[Brief] Looking at the listing below, retype exactly the lines starting at the one containing "Task: Switch to the List tab" and ending at the one containing "Given: Click the spy icon for planet VEN", both included, and nothing else.

[Data in this exercise]
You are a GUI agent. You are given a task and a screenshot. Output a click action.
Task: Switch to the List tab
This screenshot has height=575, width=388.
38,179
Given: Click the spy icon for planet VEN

--

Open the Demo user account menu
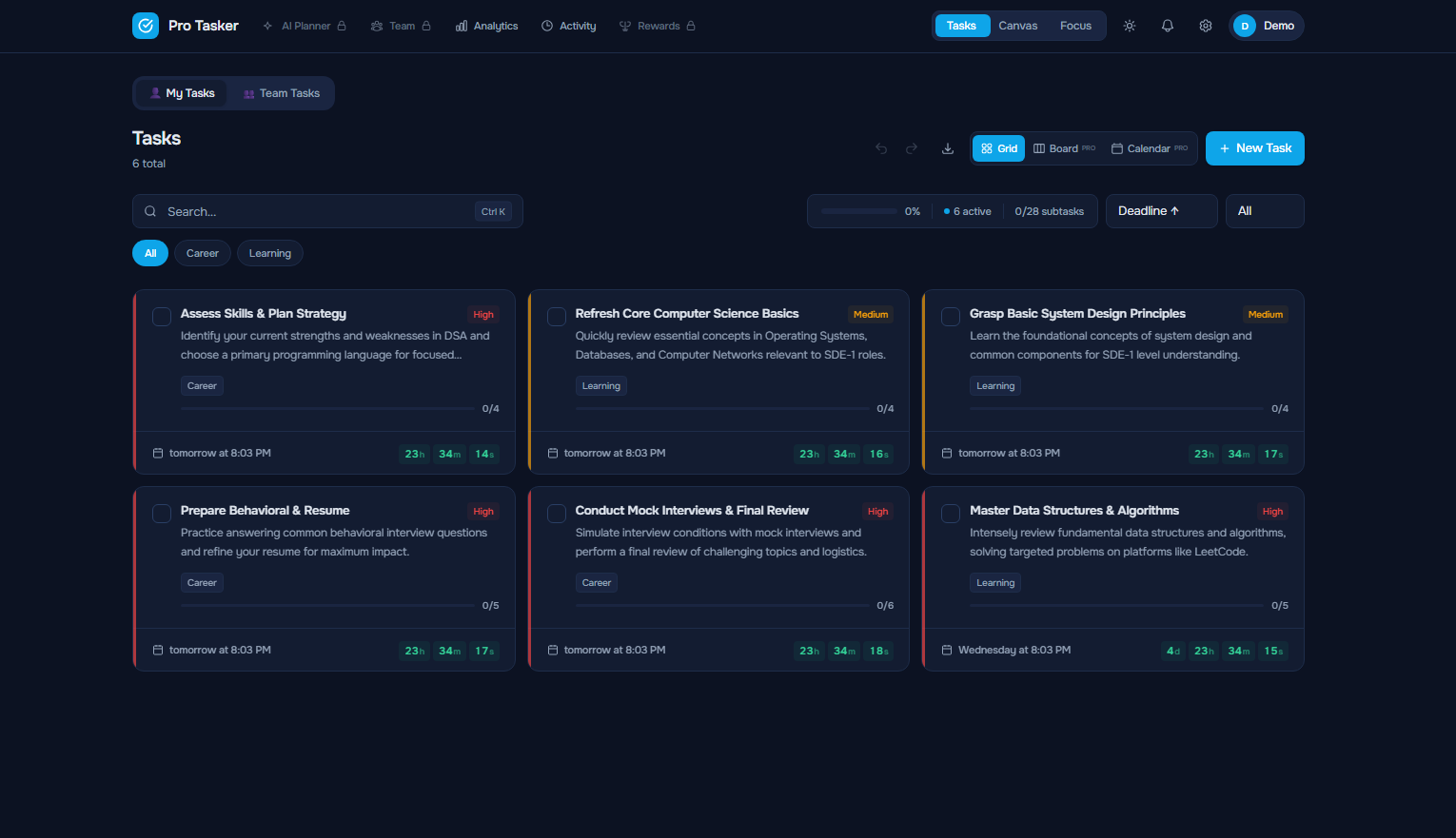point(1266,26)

[Solved exercise]
Task: Switch to the List tab
This screenshot has height=575, width=388.
38,179
Given: Click the spy icon for planet VEN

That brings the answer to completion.